Mais do que ditar o conteúdo a ser trabalhado, é importante que o professor seja capaz de indicar as razões que levaram à escolha de cada um dos autores trabalhados, das metodologias que serão utilizadas, da importância dos conceitos apresentados. Ao não se preocupar com isso – seja no momento de conceber um curso, seja na própria interação com os alunos – os professores não serão mais do que reprodutores parciais de um conjunto de conhecimentos. Ao mesmo tempo, ao não reconhecerem sua verdadeira função numa sala de aula, o professor acaba por oferecer ao aluno uma falsa percepção de completude no aprendizado, obscurecendo a idéia de que o estudo é algo contínuo.
Diante das várias possibilidades de estudo dentro das relações internacionais, cabe ao professor auxiliar o aluno em sua capacidade de delimitar os campos que lhe interessam e, a partir desse primeiro recorte, alcançar a delimitação do “objeto científico”. O professor deve ser capaz de construir uma agenda inicial de reflexões, estimulando o aluno a construir sua própria sub-agenda.
É dessa forma que uma discussão sobre a intervenção/invasão dos EUA ao Iraque logo pode se transformar numa discussão sobre imperialismo (sistema internacional contemporâneo), controle na produção de petróleo (globalização), promoção da democracia e dos direitos humanos (regimes internacionais), falência dos organismos multilaterais (organizações internacionais) ou sobre um comportamento “inato” dos Estados mais fortes na determinação de regras para os mais fracos (teorias de relações internacionais).
O estudar
Em geral o que se percebe é uma incompreensão por parte do estudante com relação ao sentido de sua formação acadêmica. Ao perguntar para um estudante o conteúdo que estudou em determinada disciplina, ele não terá muitas dificuldades para responder. Por outro lado, quando a esse mesmo estudante for perguntado o porquê do estudo de uma disciplina, ele terá dificuldades em responder. Provavelmente a única resposta que encontrará será que o estudo se deu porque a disciplina estava na grade curricular.

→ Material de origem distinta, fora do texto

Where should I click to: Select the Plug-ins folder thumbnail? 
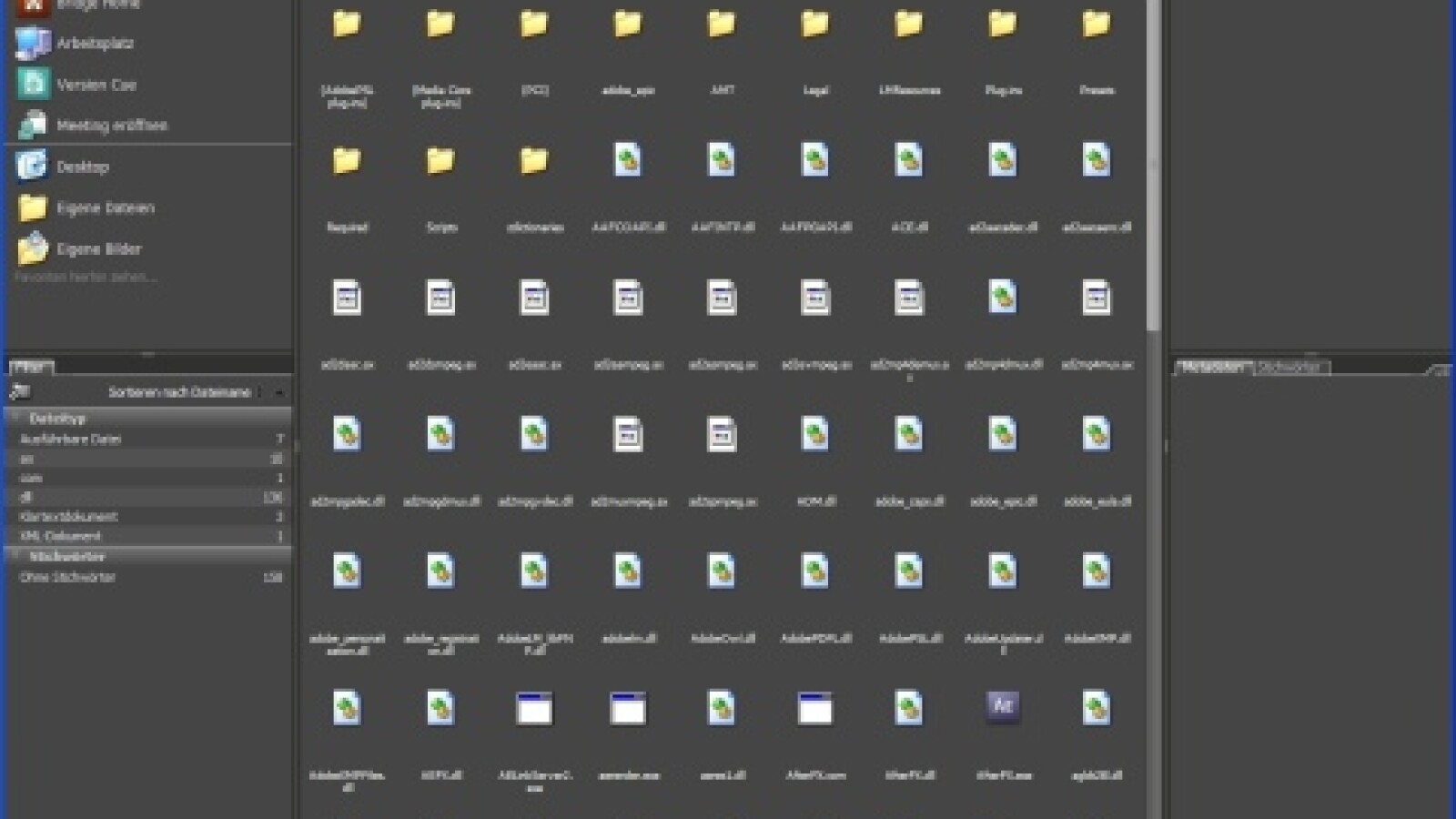pos(1003,24)
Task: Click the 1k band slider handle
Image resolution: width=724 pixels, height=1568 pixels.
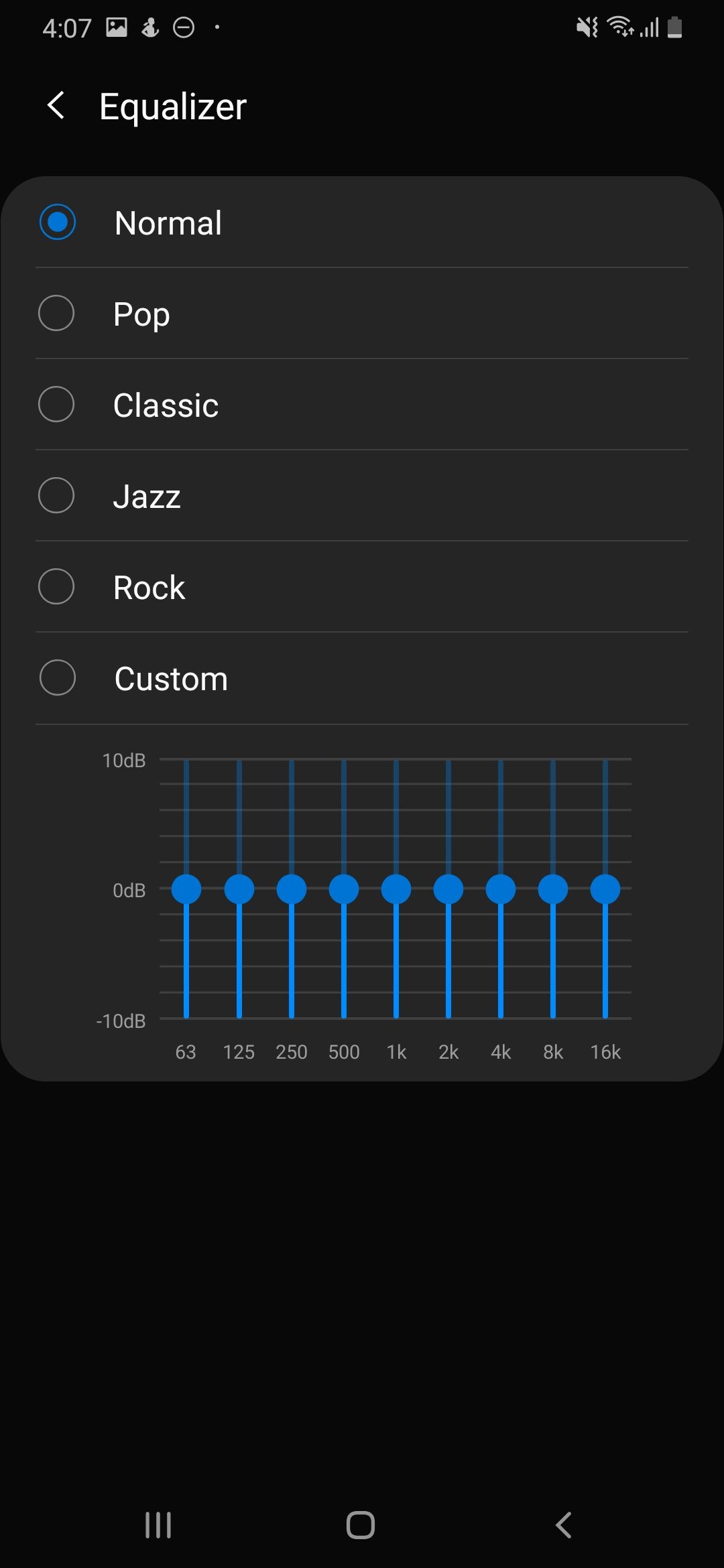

Como resultante do não-conhecimento dos objetivos exógenos da disciplina – algo que nem sempre o próprio professor está consciente – os principais elementos que estimulam o estudo são o diário de faltas, as notas das provas e a necessidade de ser aprovado para que conclua seus estudos.
Quando essa situação acontece, o que se vê é um aluno com baixo comprometimento com a disciplina. Sua participação limita-se ao que é exigido pelo professor, não sendo ele capaz de encontrar motivações que criem um compromisso entre as atividades a serem desenvolvidas e a sua formação. Em última instância, o principal elemento que uma disciplina deve ter é uma ligação declarada entre o conteúdo que deve trabalhar e a percepção do aluno com relação ao que entende como importante.
Isso não significa que a disciplina deva ser aberta e dependente das percepções individuais de cada aluno, o que transformaria em um conjunto caótico de idéias. Em sendo uma disciplina um processo, as reflexões devem seguir uma lógica própria, devem respeitar um crescimento qualitativo da capacidade reflexiva. O aluno deve ser capaz de compreender objetivos coletivos na disciplina ministrada.
Nesse sentido, dois resultados devem estar presentes numa disciplina. De um lado surge a necessidade de exposição dos objetivos da disciplina; de outro, em cada uma das aulas ministradas é importante que o professor apresente o porquê daquela aula. Ao aluno, por sua vez, cabe identificar dentro dos objetivos coletivos da disciplina seus próprios objetivos.
Para superar a condição de acumulação imposta de conhecimentos, o aluno deve ser motivado pela curiosidade frente a situações não-compreendidas e pelo incômodo com respostas encontradas e que não sejam suficientes para explicar a realidade que ele percebe. Mais do que o detentor dos conhecimentos, o professor – nessa perspectiva – passa a ser compreendido como o estimulador de debates e o condutor de linhas de questionamentos.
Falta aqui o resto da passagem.